Text for analysis =>
↓
F&M Stories
Research Club Kickstarts Students’ Science Careers
At Franklin & Marshall, a distinctive opportunity for hands-on learning gives students the chance to participate in collaborative research as early as their second week on campus.
The Nanobots Research Club meets weekly and aims to help students interested in STEM research connect with each other in a casual, drop-in setting, while learning to use computational chemistry tools.
Students in Nanobots also get to make tangible contributions to the scientific community through their work. Seven members of the club were co-authors of a paper published in The Journal of Inorganic Chemistry.
Kate Plass, Department Chair and Professor of Chemistry, said the club evolved out of an informal group of students from her general chemistry course, who joined her to experiment with a new modeling software.
The Amsterdam Modeling Suite (AMS) makes it possible to simulate chemical reactions in the growth of materials with less computing power than is typically required. Rather than needing hours of time and a supercomputer, students can run simulations on a typical laptop.
↑
Given entries =>
↓
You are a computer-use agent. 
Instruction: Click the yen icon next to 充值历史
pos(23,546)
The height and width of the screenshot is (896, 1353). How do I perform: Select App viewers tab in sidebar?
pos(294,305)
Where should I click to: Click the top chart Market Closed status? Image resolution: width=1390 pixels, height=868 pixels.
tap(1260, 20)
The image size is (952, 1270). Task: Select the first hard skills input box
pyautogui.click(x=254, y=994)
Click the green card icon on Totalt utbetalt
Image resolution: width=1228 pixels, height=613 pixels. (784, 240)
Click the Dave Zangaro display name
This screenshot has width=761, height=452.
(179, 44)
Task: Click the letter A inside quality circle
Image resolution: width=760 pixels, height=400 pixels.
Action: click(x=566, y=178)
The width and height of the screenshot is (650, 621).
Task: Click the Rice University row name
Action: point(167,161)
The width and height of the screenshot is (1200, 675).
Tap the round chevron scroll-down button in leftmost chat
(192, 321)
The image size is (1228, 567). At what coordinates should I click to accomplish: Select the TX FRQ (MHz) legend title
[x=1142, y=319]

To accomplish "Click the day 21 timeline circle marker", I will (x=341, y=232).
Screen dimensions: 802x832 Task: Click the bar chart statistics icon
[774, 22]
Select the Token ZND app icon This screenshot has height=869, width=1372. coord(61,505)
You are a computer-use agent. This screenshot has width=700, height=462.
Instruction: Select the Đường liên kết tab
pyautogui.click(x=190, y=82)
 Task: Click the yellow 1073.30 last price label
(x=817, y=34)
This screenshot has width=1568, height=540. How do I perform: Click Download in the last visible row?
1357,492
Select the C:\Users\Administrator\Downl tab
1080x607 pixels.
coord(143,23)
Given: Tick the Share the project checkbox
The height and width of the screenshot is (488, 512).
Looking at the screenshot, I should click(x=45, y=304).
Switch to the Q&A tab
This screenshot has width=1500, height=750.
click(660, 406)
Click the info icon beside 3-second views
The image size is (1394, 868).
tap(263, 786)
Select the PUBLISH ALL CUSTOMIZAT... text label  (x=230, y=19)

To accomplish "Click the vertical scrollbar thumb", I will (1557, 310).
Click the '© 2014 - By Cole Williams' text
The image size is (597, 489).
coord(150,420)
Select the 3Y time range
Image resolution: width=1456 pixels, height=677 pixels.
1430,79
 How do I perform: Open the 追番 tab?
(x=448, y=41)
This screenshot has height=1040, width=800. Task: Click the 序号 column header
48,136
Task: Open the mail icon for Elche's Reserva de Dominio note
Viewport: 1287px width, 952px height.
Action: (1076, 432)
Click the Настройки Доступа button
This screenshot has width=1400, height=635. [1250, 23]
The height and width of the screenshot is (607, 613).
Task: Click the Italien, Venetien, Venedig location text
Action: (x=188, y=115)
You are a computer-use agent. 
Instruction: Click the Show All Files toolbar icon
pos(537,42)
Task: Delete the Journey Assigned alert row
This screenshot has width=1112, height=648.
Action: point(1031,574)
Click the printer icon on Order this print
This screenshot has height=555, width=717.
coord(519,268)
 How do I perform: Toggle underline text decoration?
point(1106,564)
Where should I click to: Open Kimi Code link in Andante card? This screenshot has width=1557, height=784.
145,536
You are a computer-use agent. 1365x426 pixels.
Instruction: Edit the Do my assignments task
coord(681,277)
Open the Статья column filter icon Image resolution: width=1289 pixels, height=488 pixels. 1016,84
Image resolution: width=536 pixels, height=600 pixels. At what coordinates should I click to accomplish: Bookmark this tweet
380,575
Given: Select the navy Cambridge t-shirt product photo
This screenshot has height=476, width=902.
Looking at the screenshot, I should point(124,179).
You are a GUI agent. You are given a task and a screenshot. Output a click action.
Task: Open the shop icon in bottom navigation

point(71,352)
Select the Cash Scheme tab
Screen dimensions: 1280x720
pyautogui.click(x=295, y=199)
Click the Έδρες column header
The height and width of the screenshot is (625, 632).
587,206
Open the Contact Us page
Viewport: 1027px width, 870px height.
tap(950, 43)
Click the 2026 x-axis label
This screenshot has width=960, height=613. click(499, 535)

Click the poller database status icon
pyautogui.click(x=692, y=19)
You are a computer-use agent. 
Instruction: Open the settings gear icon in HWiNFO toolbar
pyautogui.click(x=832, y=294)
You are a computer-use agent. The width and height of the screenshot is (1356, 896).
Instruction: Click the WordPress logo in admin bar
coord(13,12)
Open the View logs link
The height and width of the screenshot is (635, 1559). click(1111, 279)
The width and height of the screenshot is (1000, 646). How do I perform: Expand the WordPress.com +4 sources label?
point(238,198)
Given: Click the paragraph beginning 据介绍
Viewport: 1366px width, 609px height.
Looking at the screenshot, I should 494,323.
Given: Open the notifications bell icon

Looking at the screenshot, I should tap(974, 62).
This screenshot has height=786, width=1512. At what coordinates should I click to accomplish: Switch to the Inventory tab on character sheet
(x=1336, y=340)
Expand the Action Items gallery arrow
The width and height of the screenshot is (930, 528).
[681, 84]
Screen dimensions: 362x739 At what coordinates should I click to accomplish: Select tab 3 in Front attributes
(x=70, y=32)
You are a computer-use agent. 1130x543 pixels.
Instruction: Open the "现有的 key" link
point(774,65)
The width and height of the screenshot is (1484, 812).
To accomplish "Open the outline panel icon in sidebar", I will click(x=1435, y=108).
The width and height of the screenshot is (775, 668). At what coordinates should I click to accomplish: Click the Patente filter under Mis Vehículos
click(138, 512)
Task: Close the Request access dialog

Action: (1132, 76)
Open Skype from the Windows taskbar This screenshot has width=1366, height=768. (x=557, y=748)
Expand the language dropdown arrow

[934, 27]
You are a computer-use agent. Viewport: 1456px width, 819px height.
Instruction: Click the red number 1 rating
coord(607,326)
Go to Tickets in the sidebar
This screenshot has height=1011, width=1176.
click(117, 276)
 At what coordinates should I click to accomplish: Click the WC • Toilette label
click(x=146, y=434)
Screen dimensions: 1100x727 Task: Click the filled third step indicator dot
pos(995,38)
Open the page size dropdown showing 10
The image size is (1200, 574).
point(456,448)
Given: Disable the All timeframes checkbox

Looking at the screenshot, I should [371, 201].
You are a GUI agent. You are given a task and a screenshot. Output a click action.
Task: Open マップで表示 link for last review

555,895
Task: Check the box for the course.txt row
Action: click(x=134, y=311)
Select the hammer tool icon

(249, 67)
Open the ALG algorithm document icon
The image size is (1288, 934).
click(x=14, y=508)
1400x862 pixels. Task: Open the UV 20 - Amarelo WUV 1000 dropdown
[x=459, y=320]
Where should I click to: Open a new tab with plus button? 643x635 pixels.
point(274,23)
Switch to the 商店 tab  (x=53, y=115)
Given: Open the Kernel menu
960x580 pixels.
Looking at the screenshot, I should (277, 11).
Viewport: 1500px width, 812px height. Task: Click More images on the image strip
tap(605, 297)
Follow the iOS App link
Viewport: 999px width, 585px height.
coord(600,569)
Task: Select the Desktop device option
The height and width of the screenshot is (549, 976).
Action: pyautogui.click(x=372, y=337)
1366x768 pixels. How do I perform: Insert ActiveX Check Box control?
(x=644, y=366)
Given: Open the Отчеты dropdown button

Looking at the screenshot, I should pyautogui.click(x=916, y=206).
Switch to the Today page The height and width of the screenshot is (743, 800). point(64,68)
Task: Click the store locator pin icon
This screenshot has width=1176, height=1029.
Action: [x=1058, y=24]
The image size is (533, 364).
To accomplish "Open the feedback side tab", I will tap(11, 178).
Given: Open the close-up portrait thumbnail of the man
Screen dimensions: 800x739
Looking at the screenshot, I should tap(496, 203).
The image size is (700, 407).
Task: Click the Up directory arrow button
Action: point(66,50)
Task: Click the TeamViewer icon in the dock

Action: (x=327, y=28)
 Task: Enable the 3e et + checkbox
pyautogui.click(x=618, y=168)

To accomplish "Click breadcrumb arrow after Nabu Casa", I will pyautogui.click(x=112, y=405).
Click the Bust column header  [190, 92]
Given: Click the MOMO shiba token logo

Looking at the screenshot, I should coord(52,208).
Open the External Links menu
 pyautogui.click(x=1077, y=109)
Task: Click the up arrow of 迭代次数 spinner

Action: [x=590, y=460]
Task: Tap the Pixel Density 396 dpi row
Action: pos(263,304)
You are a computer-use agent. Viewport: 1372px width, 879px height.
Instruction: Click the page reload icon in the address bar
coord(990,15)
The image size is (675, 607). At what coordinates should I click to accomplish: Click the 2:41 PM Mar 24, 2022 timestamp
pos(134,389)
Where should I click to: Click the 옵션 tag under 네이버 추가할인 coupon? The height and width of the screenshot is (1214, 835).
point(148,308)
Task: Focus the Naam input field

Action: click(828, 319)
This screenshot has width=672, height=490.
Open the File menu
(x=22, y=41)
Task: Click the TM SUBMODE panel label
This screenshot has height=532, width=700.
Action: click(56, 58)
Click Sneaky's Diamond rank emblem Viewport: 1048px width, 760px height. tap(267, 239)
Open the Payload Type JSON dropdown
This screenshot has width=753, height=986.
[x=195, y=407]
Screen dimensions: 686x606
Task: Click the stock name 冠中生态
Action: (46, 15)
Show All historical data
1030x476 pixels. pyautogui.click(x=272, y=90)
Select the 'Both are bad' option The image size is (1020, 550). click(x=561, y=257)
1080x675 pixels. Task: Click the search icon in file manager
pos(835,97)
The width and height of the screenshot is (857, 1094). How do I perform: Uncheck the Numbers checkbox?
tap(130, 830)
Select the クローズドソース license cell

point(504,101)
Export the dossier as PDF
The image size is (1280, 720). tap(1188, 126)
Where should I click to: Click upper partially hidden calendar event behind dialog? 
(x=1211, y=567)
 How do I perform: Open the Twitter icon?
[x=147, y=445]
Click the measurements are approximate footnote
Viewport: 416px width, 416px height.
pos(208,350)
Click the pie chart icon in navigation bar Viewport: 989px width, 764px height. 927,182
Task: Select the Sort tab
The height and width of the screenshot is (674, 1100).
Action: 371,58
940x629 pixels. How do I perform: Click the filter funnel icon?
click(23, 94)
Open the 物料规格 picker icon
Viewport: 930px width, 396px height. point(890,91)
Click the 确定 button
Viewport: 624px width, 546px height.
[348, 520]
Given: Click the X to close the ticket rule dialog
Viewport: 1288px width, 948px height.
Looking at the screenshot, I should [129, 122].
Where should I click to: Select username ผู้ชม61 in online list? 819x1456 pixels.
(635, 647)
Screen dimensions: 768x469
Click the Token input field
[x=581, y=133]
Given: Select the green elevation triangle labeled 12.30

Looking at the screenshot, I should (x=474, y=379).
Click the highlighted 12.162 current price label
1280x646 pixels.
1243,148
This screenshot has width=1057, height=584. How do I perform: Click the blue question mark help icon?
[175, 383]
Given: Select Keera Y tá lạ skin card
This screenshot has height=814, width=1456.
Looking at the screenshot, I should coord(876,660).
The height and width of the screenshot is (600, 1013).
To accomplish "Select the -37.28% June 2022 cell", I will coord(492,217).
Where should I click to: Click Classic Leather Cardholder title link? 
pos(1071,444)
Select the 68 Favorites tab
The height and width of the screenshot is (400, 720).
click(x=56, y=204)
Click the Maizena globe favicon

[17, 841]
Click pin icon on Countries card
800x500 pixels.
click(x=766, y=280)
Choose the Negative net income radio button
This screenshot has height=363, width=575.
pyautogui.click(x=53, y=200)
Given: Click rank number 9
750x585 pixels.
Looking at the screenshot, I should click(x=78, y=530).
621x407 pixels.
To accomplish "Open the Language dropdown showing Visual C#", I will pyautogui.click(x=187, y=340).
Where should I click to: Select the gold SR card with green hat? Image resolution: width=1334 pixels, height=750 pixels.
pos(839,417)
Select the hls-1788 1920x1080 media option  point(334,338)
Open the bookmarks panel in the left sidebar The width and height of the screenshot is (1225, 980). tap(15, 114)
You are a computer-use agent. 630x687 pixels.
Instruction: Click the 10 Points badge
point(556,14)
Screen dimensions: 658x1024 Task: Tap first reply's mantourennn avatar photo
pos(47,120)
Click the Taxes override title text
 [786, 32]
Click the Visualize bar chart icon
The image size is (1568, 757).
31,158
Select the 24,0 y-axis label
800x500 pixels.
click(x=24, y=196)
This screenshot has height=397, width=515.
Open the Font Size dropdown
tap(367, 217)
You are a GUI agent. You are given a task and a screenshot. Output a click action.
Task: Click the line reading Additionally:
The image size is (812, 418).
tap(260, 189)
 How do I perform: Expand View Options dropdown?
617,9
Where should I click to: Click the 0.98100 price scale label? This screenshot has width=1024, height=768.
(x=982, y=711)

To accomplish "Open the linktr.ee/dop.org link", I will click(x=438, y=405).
↑
Requirement 1 =>
From the article on the Nanobots Research Club, copy everything from "Kate Plass, Department" down to "new modeling software.".
Requirement 2 =>
Answer these questions from the article on the Nanobots Research Club.
(a) How often does the club meet?
(b) How many club members co-authored the published paper?
(c) What software did the original group of students experiment with?
Requirement 3 =>
For each statement, say whether it agrees with the article on the Nanobots Research Club, and quote the words that decide it.
(a) Students can run the simulations on a typical laptop.
(b) The club members' paper appeared in The Journal of Organic Chemistry.
(c) The club grew out of a group of students from an advanced chemistry course.

Task answer 1 =>
Kate Plass, Department Chair and Professor of Chemistry, said the club evolved out of an informal group of students from her general chemistry course, who joined her to experiment with a new modeling software.

Task answer 2 =>
(a) Weekly.
(b) Seven.
(c) The Amsterdam Modeling Suite (AMS).

Task answer 3 =>
(a) Yes: "students can run simulations on a typical laptop."
(b) No: "a paper published in The Journal of Inorganic Chemistry."
(c) No: "an informal group of students from her general chemistry course"